» **INPUT RECORDS**
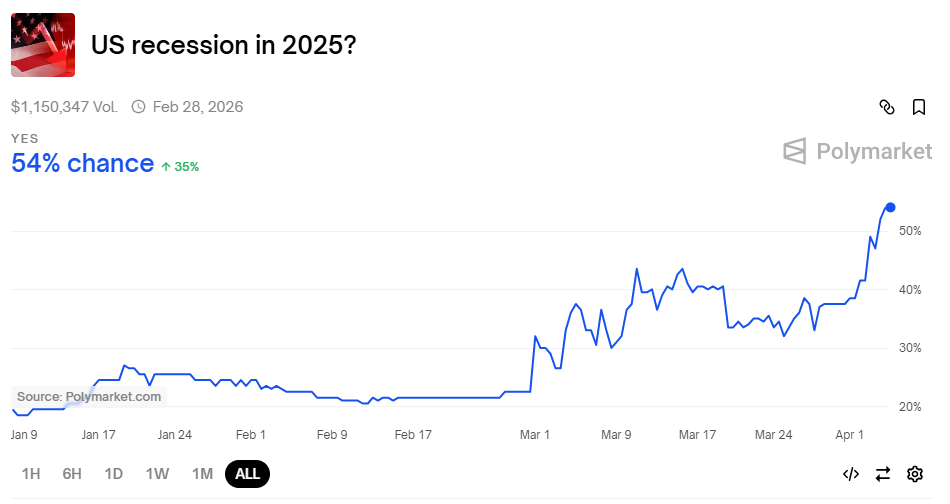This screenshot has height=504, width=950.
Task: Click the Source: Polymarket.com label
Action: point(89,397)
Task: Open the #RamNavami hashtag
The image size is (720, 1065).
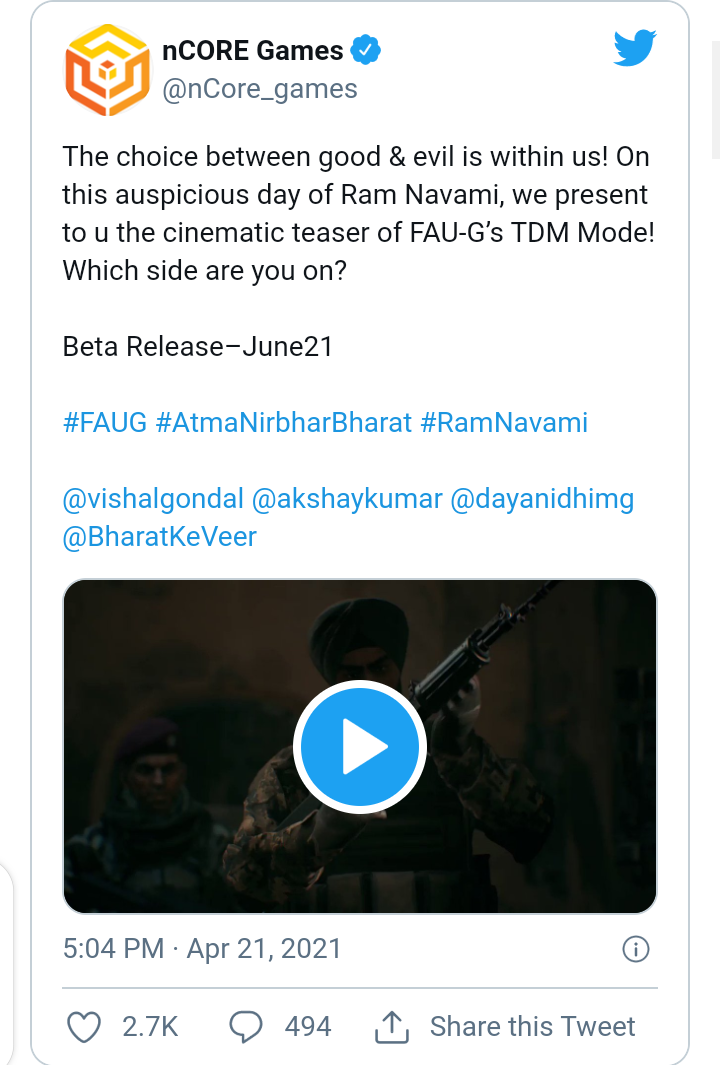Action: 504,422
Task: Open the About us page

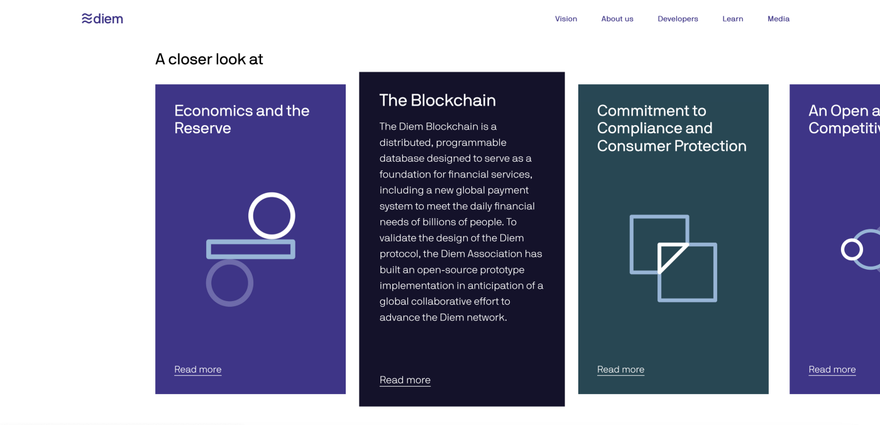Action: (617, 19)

» **PROBLEM TO SOLVE**
Please print the line that contains "Task: Open the #RamNavami hashtag" along with every later line of the material, exactly, through the last one. Leave pictures out of the copy.

» **EXPECTED ANSWER**
Task: Open the #RamNavami hashtag
The image size is (720, 1065).
Action: 504,422
Task: Open the About us page

Action: (617, 19)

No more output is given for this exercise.